**What you need to do**
Reproduce the following data verbatim, line for line, without altering anything.

**Data supplied**
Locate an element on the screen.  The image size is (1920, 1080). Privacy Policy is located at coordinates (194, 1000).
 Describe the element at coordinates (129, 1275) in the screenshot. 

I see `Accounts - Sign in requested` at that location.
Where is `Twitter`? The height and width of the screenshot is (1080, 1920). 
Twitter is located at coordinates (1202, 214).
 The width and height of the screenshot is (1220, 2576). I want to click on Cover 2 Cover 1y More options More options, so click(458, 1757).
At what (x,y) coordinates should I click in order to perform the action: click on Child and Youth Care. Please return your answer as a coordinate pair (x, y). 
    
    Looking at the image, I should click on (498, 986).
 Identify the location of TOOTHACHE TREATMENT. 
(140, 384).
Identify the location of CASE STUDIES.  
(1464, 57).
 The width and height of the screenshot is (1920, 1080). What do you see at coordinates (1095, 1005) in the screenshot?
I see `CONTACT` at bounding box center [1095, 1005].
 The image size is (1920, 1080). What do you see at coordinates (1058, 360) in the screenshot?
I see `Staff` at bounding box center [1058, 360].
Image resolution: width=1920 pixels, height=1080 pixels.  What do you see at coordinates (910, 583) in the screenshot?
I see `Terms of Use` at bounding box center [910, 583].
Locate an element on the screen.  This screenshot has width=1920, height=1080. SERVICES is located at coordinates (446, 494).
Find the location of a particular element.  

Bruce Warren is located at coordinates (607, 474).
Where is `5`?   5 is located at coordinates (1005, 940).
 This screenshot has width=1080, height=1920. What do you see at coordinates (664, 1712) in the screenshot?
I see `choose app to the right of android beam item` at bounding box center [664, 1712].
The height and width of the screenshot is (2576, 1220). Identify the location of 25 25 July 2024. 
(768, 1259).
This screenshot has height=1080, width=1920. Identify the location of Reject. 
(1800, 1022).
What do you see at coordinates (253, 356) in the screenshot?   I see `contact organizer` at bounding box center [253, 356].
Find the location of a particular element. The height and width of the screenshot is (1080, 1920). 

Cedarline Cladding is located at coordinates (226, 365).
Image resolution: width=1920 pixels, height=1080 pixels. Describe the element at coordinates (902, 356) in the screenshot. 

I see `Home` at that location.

**Solved problem**
Locate an element on the screen.  The image size is (1920, 1080). Privacy Policy is located at coordinates (194, 1000).
 Describe the element at coordinates (129, 1275) in the screenshot. 

I see `Accounts - Sign in requested` at that location.
Where is `Twitter`? The height and width of the screenshot is (1080, 1920). 
Twitter is located at coordinates (1202, 214).
 The width and height of the screenshot is (1220, 2576). I want to click on Cover 2 Cover 1y More options More options, so click(458, 1757).
At what (x,y) coordinates should I click in order to perform the action: click on Child and Youth Care. Please return your answer as a coordinate pair (x, y). 
    
    Looking at the image, I should click on (498, 986).
 Identify the location of TOOTHACHE TREATMENT. 
(140, 384).
Identify the location of CASE STUDIES.  
(1464, 57).
 The width and height of the screenshot is (1920, 1080). What do you see at coordinates (1095, 1005) in the screenshot?
I see `CONTACT` at bounding box center [1095, 1005].
 The image size is (1920, 1080). What do you see at coordinates (1058, 360) in the screenshot?
I see `Staff` at bounding box center [1058, 360].
Image resolution: width=1920 pixels, height=1080 pixels.  What do you see at coordinates (910, 583) in the screenshot?
I see `Terms of Use` at bounding box center [910, 583].
Locate an element on the screen.  This screenshot has width=1920, height=1080. SERVICES is located at coordinates (446, 494).
Find the location of a particular element.  

Bruce Warren is located at coordinates (607, 474).
Where is `5`?   5 is located at coordinates (1005, 940).
 This screenshot has width=1080, height=1920. What do you see at coordinates (664, 1712) in the screenshot?
I see `choose app to the right of android beam item` at bounding box center [664, 1712].
The height and width of the screenshot is (2576, 1220). Identify the location of 25 25 July 2024. 
(768, 1259).
This screenshot has height=1080, width=1920. Identify the location of Reject. 
(1800, 1022).
What do you see at coordinates (253, 356) in the screenshot?   I see `contact organizer` at bounding box center [253, 356].
Find the location of a particular element. The height and width of the screenshot is (1080, 1920). 

Cedarline Cladding is located at coordinates (226, 365).
Image resolution: width=1920 pixels, height=1080 pixels. Describe the element at coordinates (902, 356) in the screenshot. 

I see `Home` at that location.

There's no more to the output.